Foreign Companies are Good for the Economy


International interest in the MENA startup ecosystem is continuously growing, with investors and corporates from all over the world taking a keen interest in its evolution. A landmark moment that underlined this international interest was back in 2017, when US-based e-commerce giant Amazon acquired Dubai-based for $580 million, a record exit in the region at the time.

Moreover, more recently, there have been rumours surrounding the potential acquisition of Careem by its international rival Uber for a reported $3 billion. On top of that, MAGNiTT’s 2018 MENA Venture Investment report highlighted that 30% of all investors that invested in MENA-based startups in 2018 were in fact based outside of MENA – all of these developments are signs that point to a maturing ecosystem, which attracts foreign interest.

However, due to this evolving ecosystem and foreign interest, competition and capital inflow increases as well. This is often seen as a positive development, but poses a delicate balance for all parties involved: this increased competition is good for the end consumer, but you also want your local companies to prosper.

Speaking about the matter, Mohammed Alabbar, Chairman of the Dubai-based e-commerce company Noon, called for new legislation that would impose 51% local ownership of e-commerce related businesses.  This would range from payment service firms to logistics companies, in order to protect the national economy from global giants such as the aforementioned Amazon.

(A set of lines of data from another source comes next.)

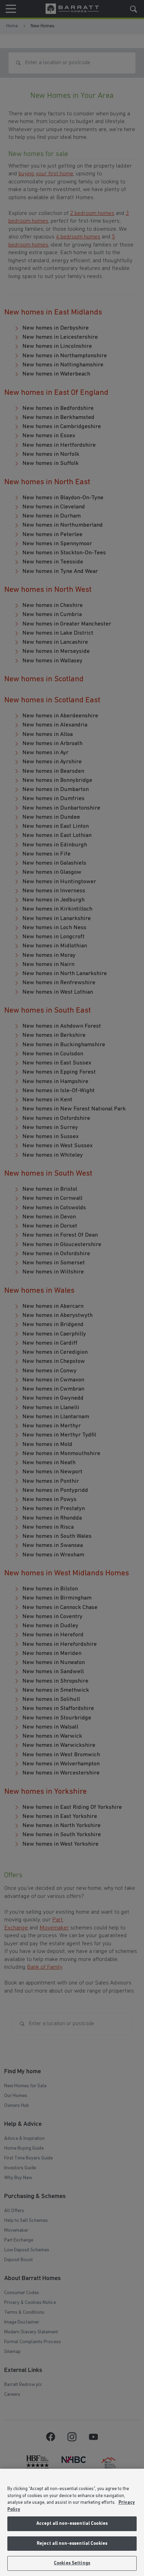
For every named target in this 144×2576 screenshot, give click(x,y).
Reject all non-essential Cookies (72, 2543)
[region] (72, 2522)
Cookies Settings (72, 2563)
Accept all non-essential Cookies (72, 2523)
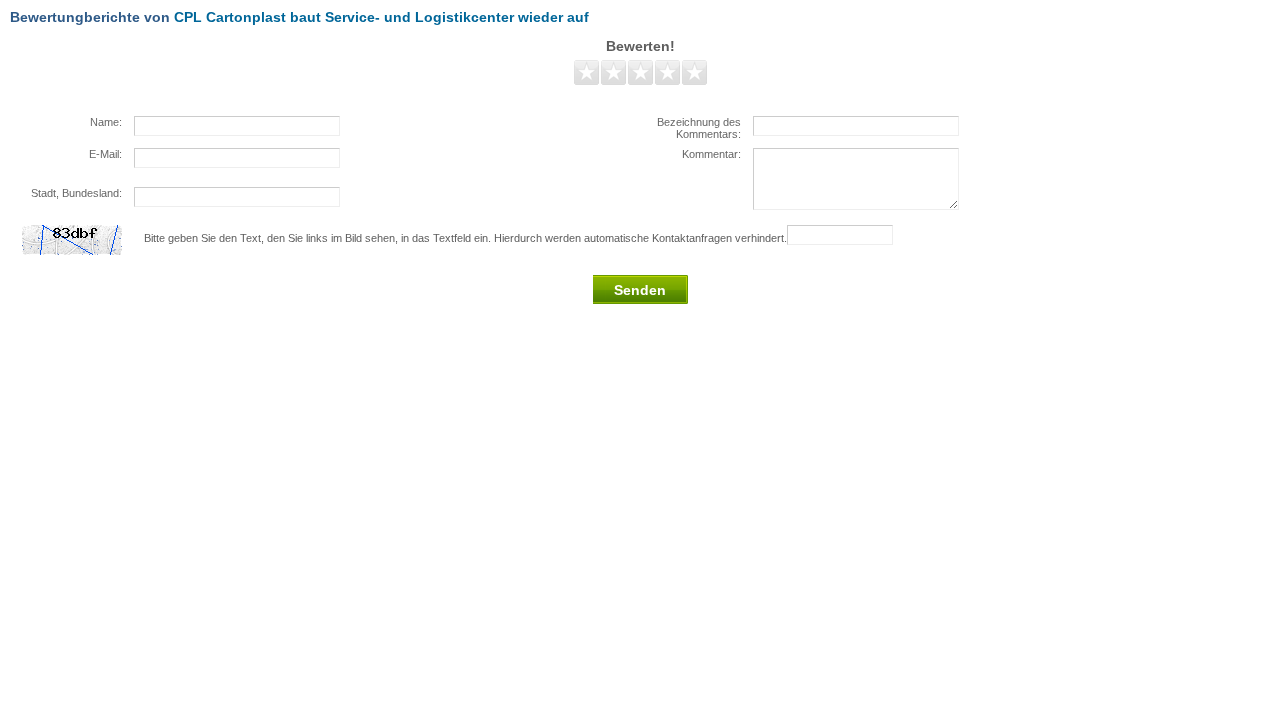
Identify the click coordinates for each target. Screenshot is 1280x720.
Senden (640, 290)
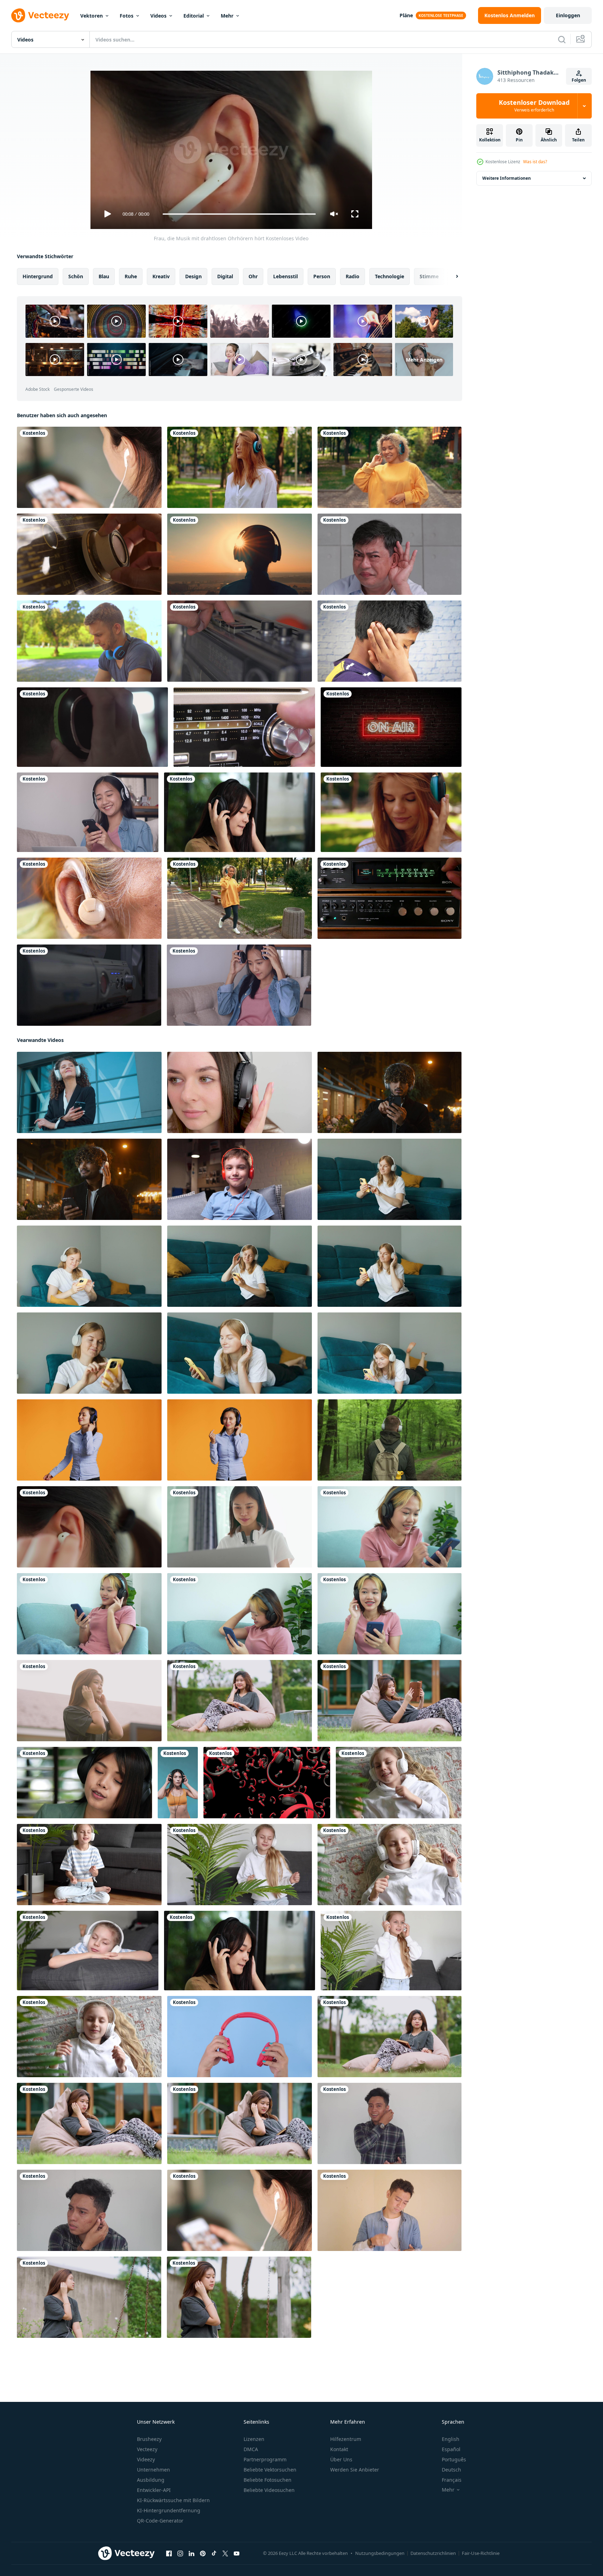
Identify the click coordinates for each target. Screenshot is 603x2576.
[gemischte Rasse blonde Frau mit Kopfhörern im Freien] (239, 898)
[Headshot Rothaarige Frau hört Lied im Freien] (391, 812)
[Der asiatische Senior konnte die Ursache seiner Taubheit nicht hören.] (389, 554)
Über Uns (341, 2459)
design (193, 276)
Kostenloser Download (534, 105)
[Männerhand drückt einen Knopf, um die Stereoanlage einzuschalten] (89, 985)
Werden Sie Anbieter (354, 2469)
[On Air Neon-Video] (391, 727)
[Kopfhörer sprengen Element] (266, 1782)
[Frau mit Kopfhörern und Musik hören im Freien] (239, 467)
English (450, 2439)
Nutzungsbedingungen (379, 2553)
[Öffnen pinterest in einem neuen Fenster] (203, 2553)
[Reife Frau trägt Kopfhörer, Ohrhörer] (89, 898)
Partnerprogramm (265, 2459)
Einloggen (568, 15)
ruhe (131, 276)
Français (451, 2479)
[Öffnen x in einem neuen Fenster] (225, 2553)
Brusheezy (149, 2439)
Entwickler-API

As a response, Dr. Sabah al-Binali, CEO at Universal Strategy, wrote an article called “Foreign Companies are Good for the Economy”, which looks to stimulate a discussion around the points made by Mohammed Alabbar.

Dr. Sabah al-Binali is an active investor and entrepreneur with a track record of financing, building and growing companies in the Mena region. He has been a VC investor since 1999, including Zawya where he was Chairman for a decade.

By Sabah al-Binali / Interpreting Middle East Finance


I previously tweeted about an interview in which Mohammed Alabbar, Chairman of the e-commerce company noon “ called for new legislation that imposes 51% local ownership of e-commerce related businesses ranging from payment service firms to logistics companies, in order to protect the national economy from global giants such as Amazon.” I pointed out that the article only looked at one stakeholder, noon, and didn’t consider other stakeholders such as consumers. This led to a lively debate on the subject across the twittersphere and is worthy of a revisit.

Noon’s Shareholding and Souq’s Rise

The most glaring inconsistency in the arguments raised by Alabbar is the idea that nationals should own 51% of the companies and payment systems in e-commerce. The company noon is not held 51% by local shareholders, at least according to the announcements about noon. I understand that the other 50% is held by the Saudi government, a close ally of the UAE, but it still contradicts Alabbar’s arguments.

The second, and also glaring, inconsistency is the fact that the e-commerce company Souq built their business to a value of around USD 600 million without any help from, and in spite of, “global giant” competitors. Souq is a resounding success as a local startup and didn’t need any government protection. This is true entrepreneurship. This is true capitalism.

Regional Startups Compete Against Global Giants

The tremendous success of Souq as a startup, from inception to exit, is a clear example that entrepreneurs can succeed on a spectacular scale in the UAE and the region. In the specious narrative of Amazon’s entry into the region as a threat to startups there is little discussion of how the entry was only possible because of Souq and how Souq, a local company, benefitted greatly.

Souq is not an anomaly. Some of the co-founders of Souq were founders of Maktoob, a web portal that not only competed with the likes of Yahoo, they were eventually bought by Yahoo. Zawya, the online media company that I chaired for a decade, competed with the likes of Reuters and Bloomberg before being bought by Reuters. This is just a small sample of a growing list of startups that not only competed with “global giants” but eventually got bought out by them.

Foreigners Strengthen the Economy

The UAE has succeeded because it has welcomed foreigners into the country. The idea that they should be excluded from the startup scene makes no sense. Thankfully, the government has seen fit to extend 100% foreign ownership laws. This should be embraced as a positive for the economy. For investors, they have more choices in terms of startups to invest in. For consumers, competition usually leads to lower prices and better service. But what of entrepreneurs? Will local entrepreneurs be squeezed out?

This is a difficult question to answer. On the one hand, more competition on the business side can make it more challenging for local startups to thrive. On the other hand, the bigger the venture capital ecosystem the greater the total amount of investment funds attracted. In other words, currently we see startups finding it challenging to attract funds regardless of the merit of their business case due to a lack of funding in general. However, if the number of startups increases, although this will increase competition for funds, there will be a greater amount of funds available.

The slice of the pie might be smaller but the pie will be much greater.

So where does that leave us? The move by the government towards 100% foreign ownership seems well on its way. As an entrepreneur, I would look at how previous startups succeeded and look to engage in partnerships with larger companies, global or otherwise, early in the life of the startup. It’s called securing your exit.